[RECORDS PROVIDED]

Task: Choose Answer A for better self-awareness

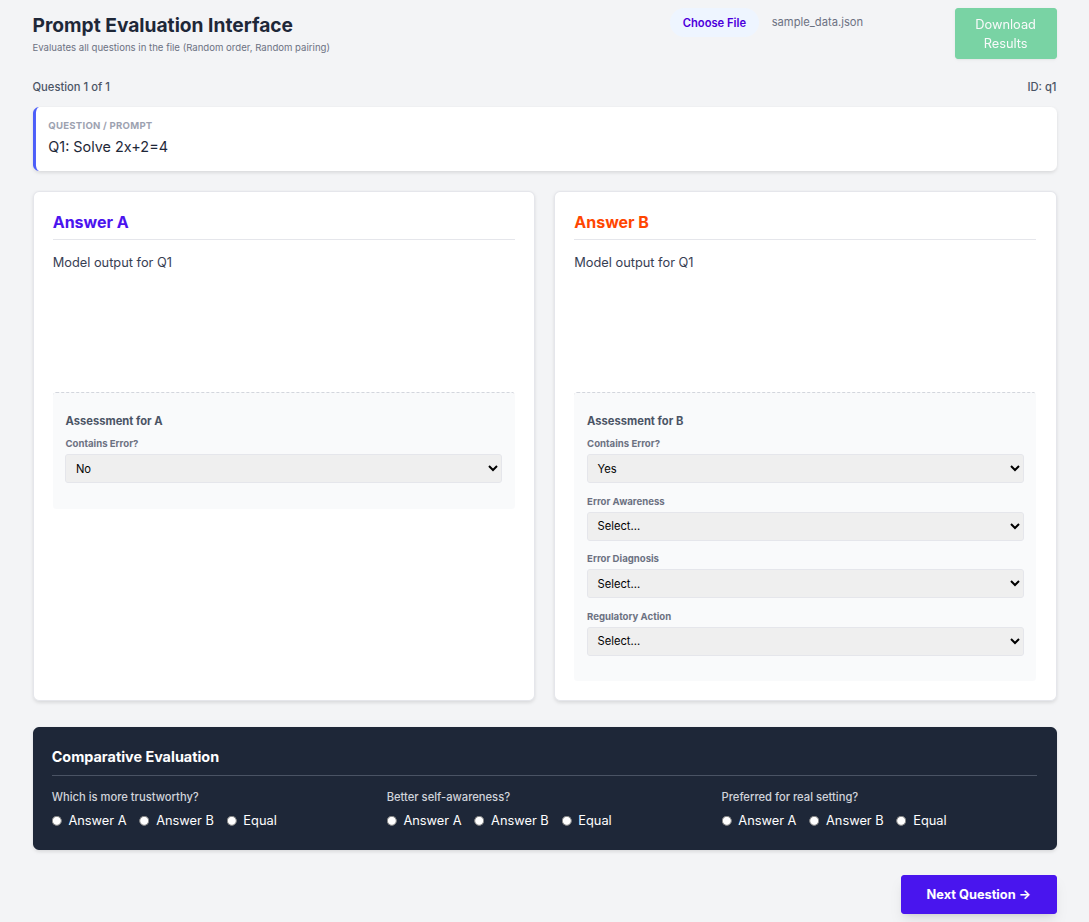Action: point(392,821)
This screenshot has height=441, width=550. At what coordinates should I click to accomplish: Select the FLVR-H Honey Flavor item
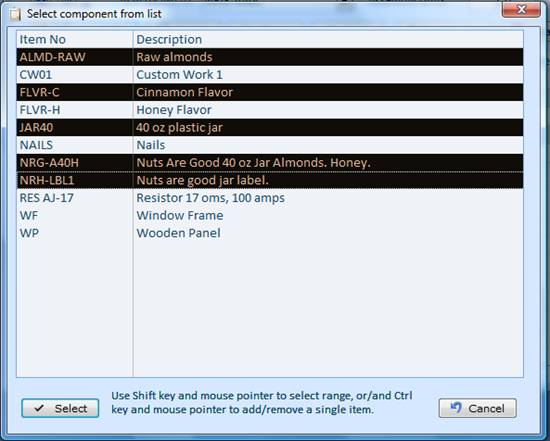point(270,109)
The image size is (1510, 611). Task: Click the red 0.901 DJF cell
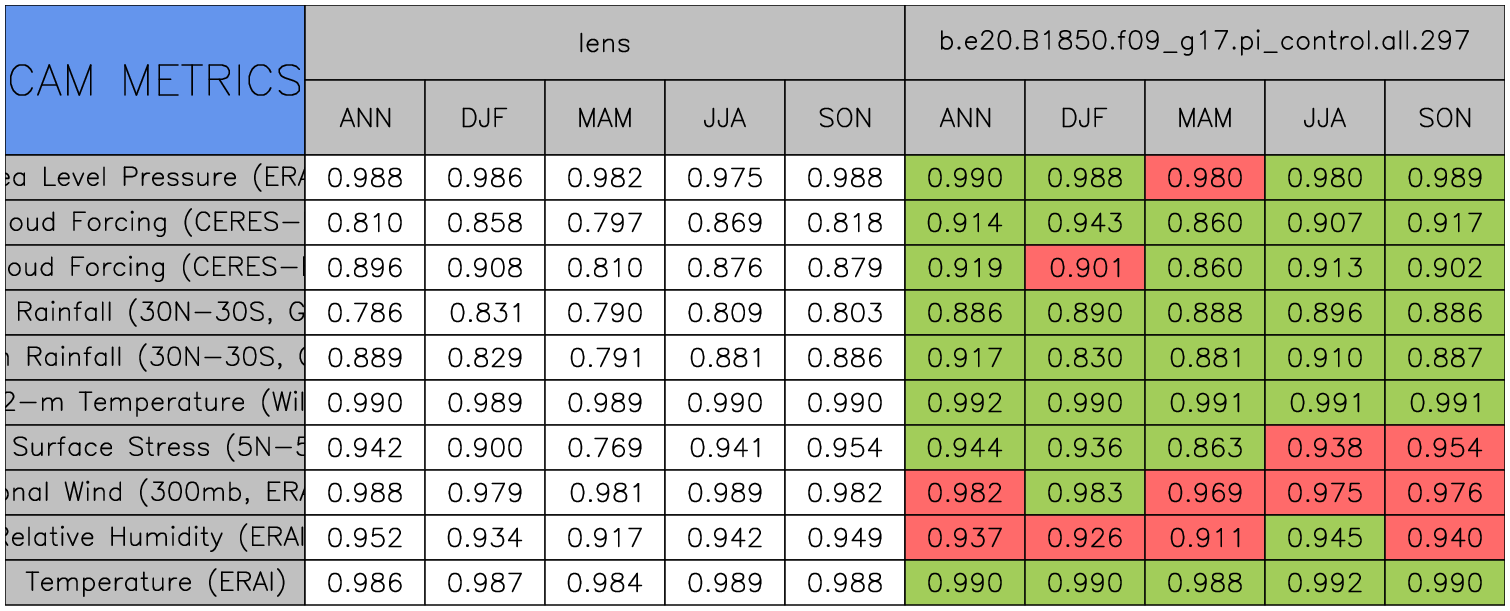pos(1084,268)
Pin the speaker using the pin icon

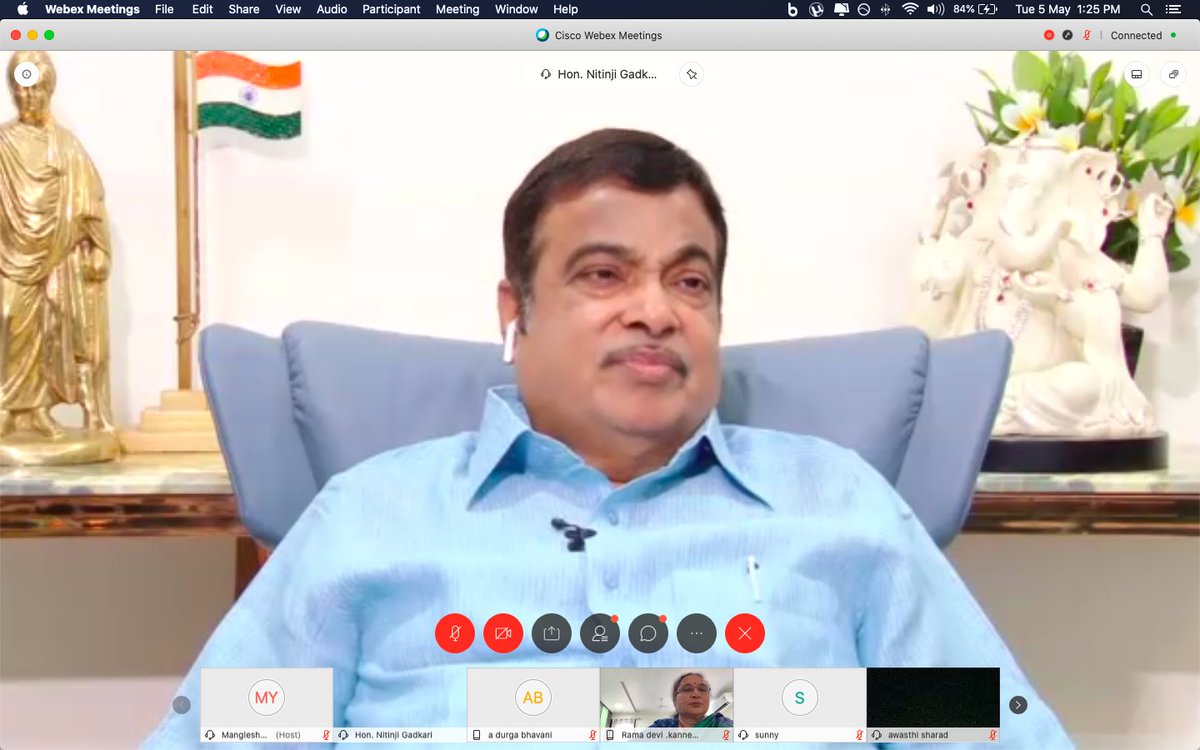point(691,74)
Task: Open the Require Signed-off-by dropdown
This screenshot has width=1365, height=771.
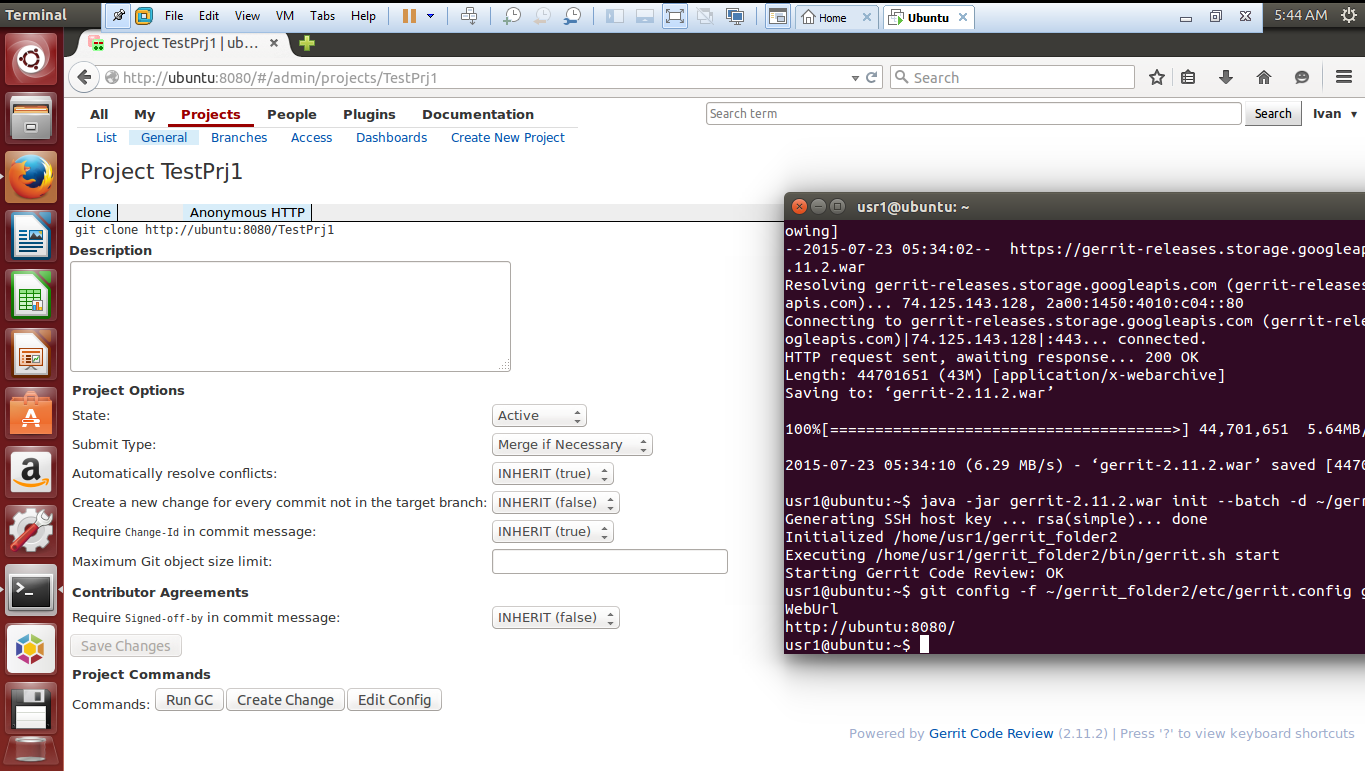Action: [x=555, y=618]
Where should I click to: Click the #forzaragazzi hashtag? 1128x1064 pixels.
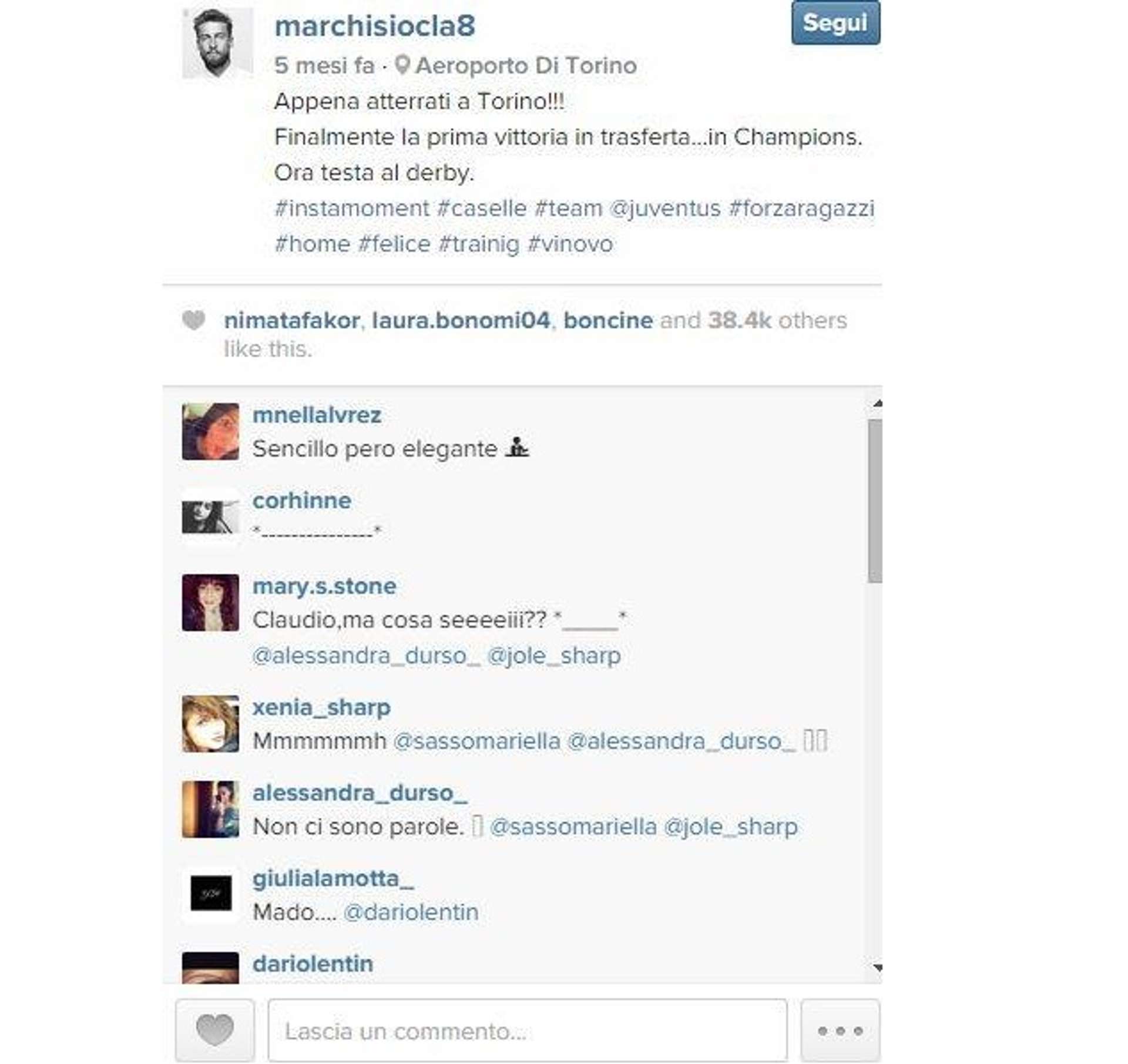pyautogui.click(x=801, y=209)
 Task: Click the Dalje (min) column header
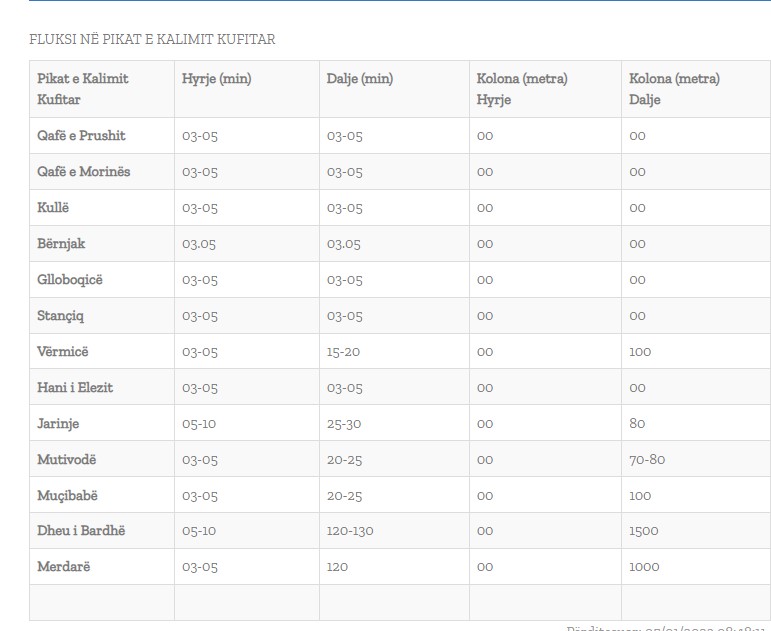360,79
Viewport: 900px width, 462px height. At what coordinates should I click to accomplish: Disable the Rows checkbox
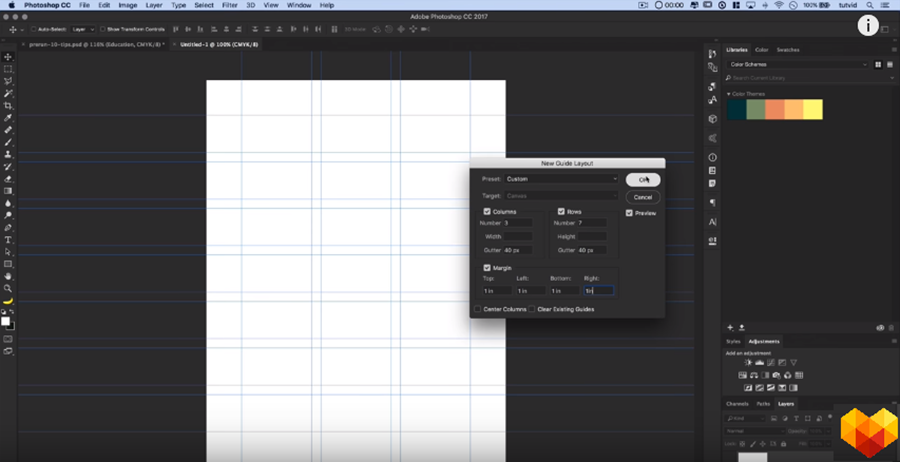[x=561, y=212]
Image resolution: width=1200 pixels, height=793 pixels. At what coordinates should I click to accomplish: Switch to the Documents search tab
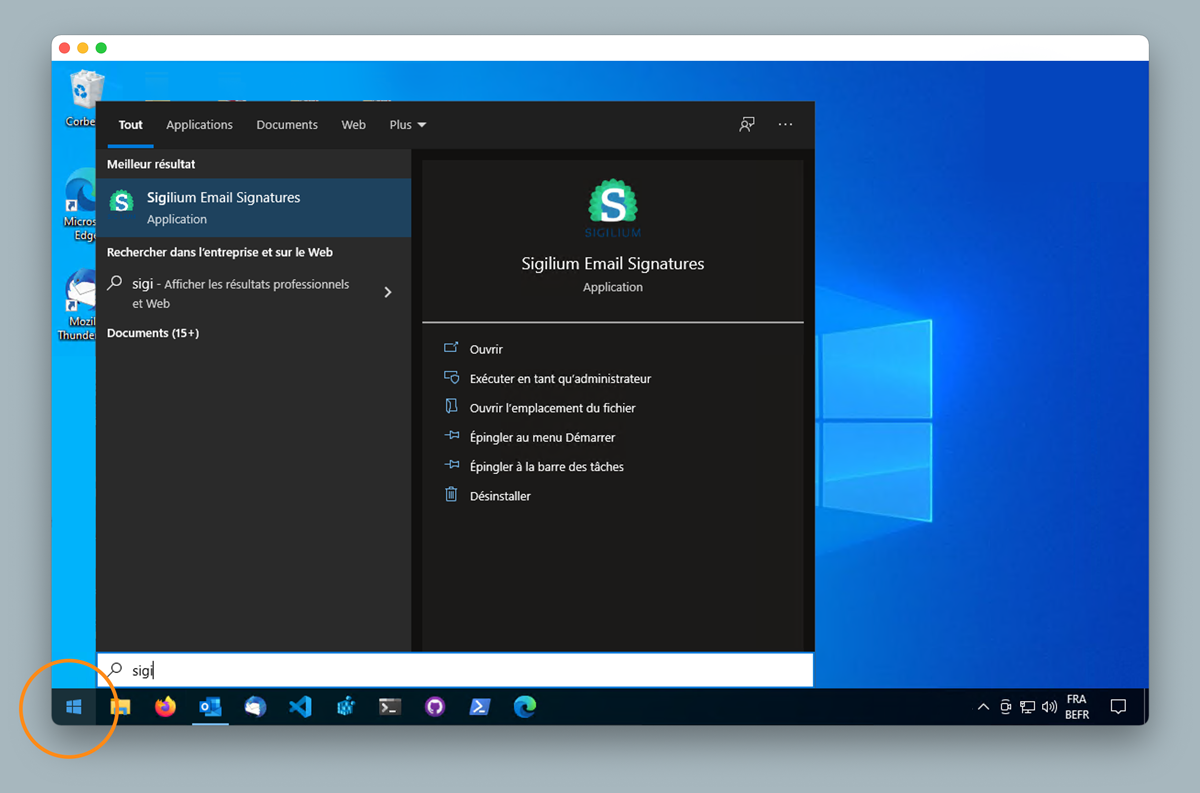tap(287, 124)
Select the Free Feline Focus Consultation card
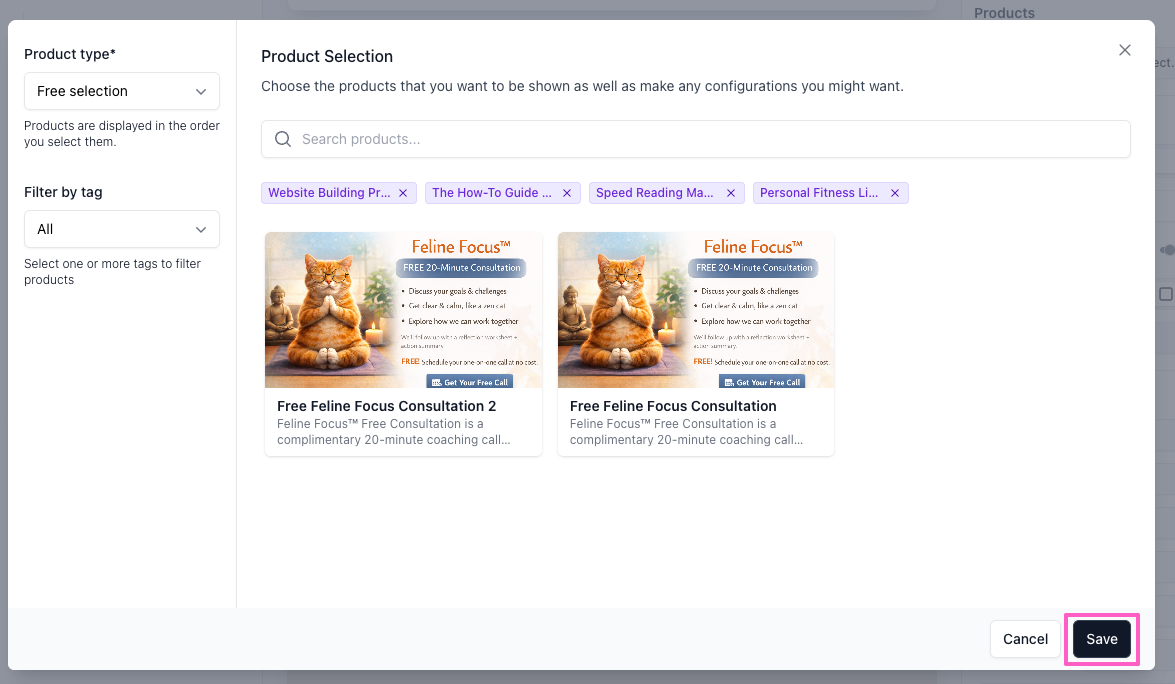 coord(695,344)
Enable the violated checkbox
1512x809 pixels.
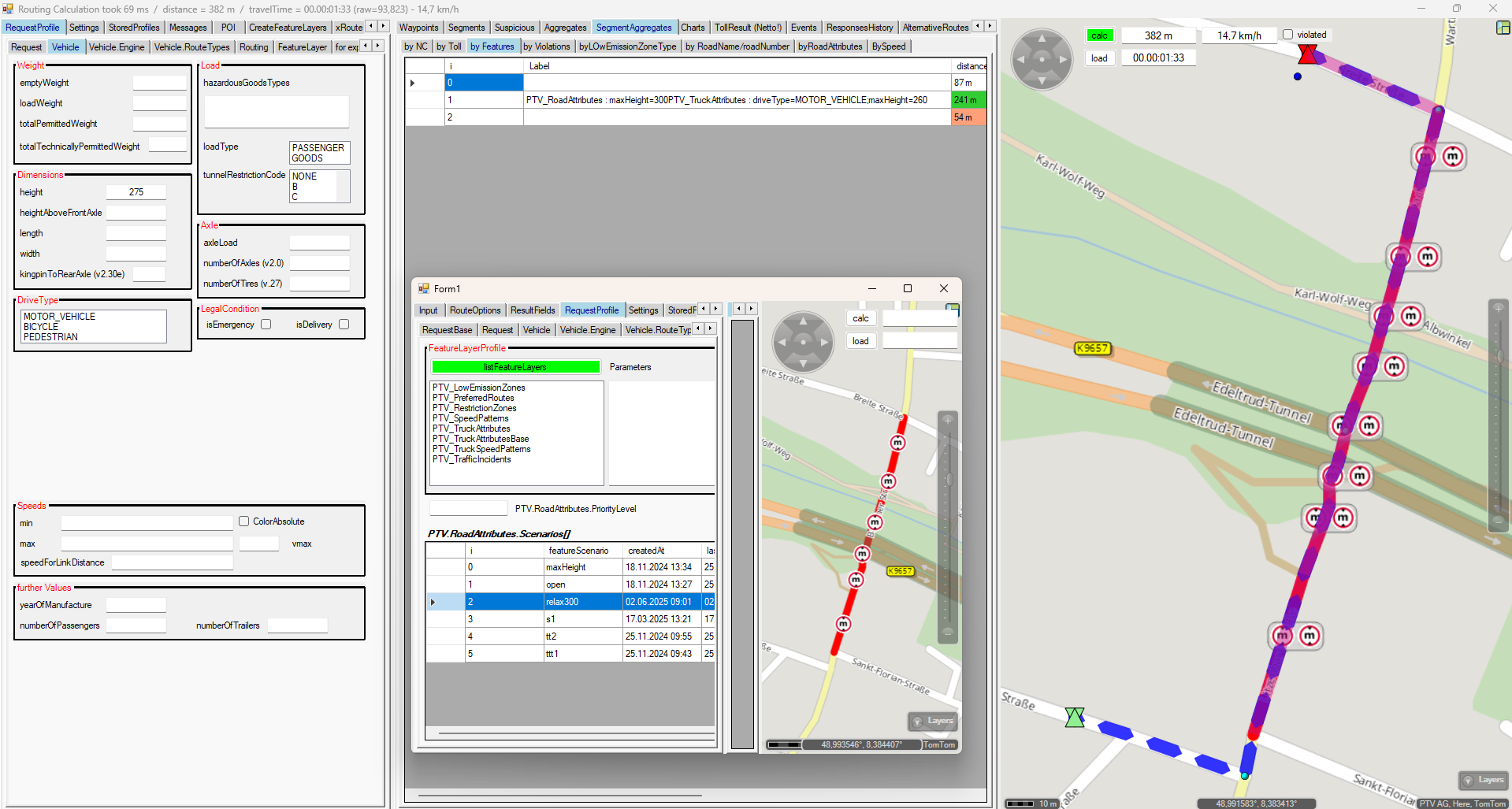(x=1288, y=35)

[DESCRIPTION OF THE TASK]
The expected output is an exact copy of the lines from the one with "This screenshot has width=1365, height=771." to the final line of the entries above, pictures excepted; please include both ends.

[ANSWER SECTION]
This screenshot has width=1365, height=771.
Action: [x=555, y=618]
Where should I click to: Click the #forzaragazzi hashtag? 1128x1064 pixels.
pyautogui.click(x=801, y=209)
 Task: Click the Dalje (min) column header
360,79
Viewport: 900px width, 462px height. At what coordinates should I click to accomplish: Disable the Rows checkbox
[x=561, y=212]
Image resolution: width=1200 pixels, height=793 pixels. At what coordinates should I click to accomplish: Switch to the Documents search tab
tap(287, 124)
Select the Free Feline Focus Consultation card
 coord(695,344)
Enable the violated checkbox
1512x809 pixels.
(x=1288, y=35)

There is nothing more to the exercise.